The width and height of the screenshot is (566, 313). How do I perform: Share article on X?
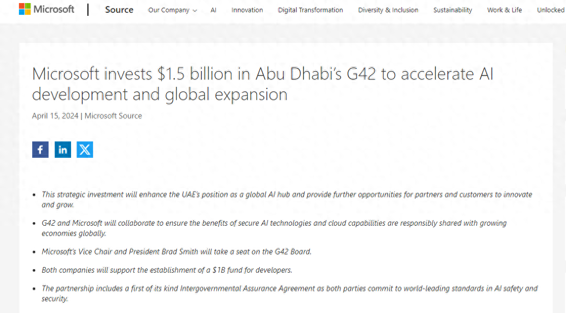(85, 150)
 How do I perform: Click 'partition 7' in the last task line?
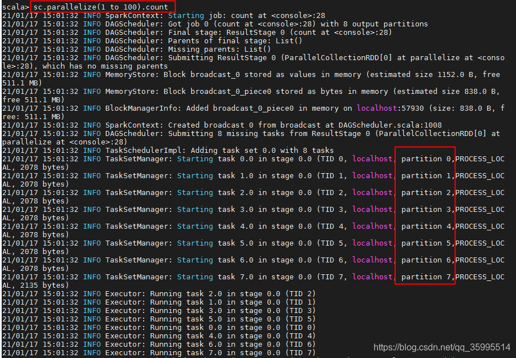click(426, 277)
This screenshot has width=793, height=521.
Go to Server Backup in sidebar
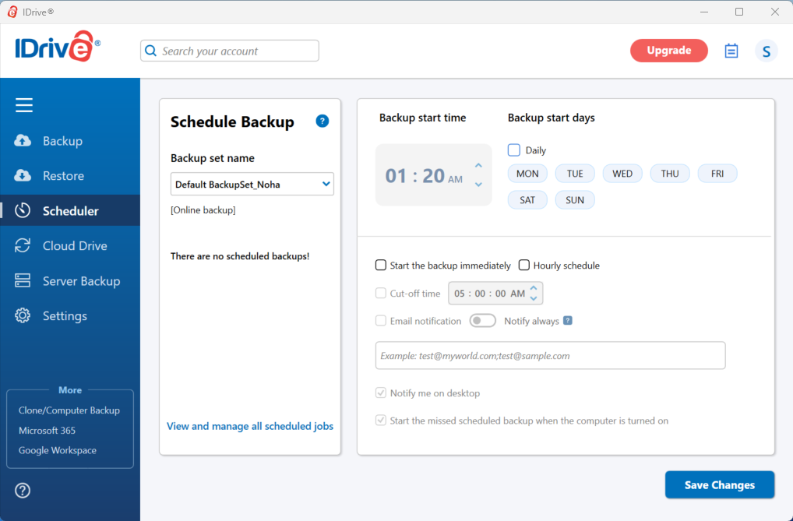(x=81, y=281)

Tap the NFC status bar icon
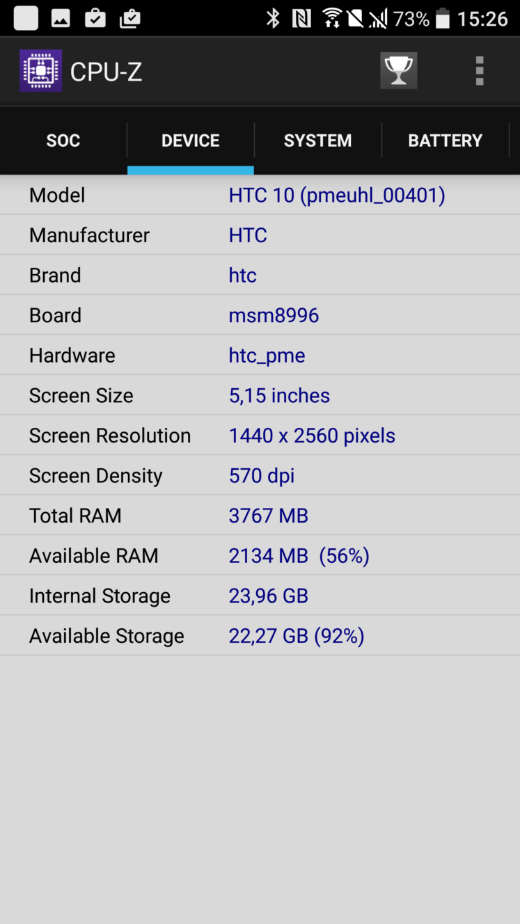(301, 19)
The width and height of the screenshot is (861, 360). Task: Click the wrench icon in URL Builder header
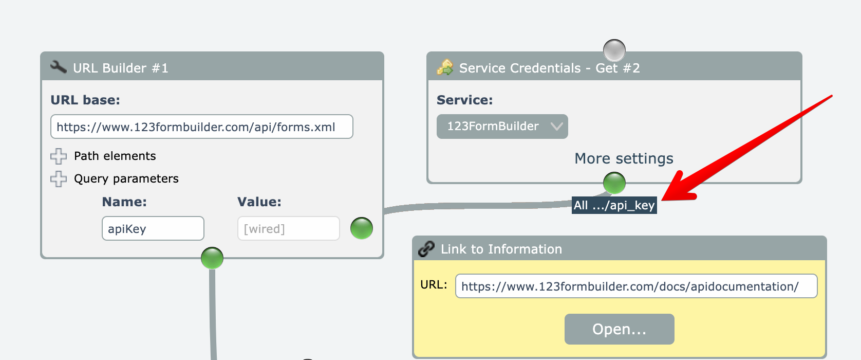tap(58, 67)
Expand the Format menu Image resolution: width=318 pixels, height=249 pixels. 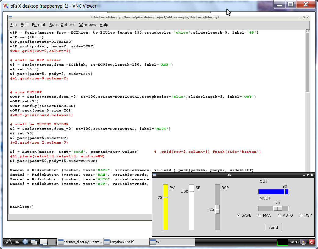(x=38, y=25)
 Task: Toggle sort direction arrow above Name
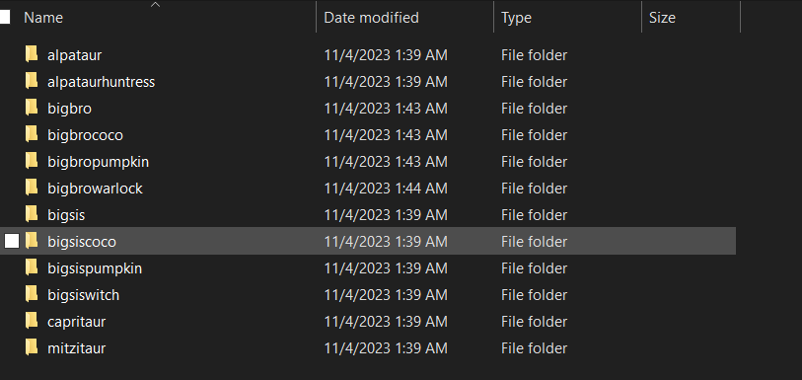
========
SET EXERCISE: Pick out each line in the entries above that contains the word "perform" and copy those lines. Case counts.

PROBLEM SOLUTION:
The width and height of the screenshot is (566, 313). How do I perform: Share article on X?
 How do I perform: Click 'partition 7' in the last task line?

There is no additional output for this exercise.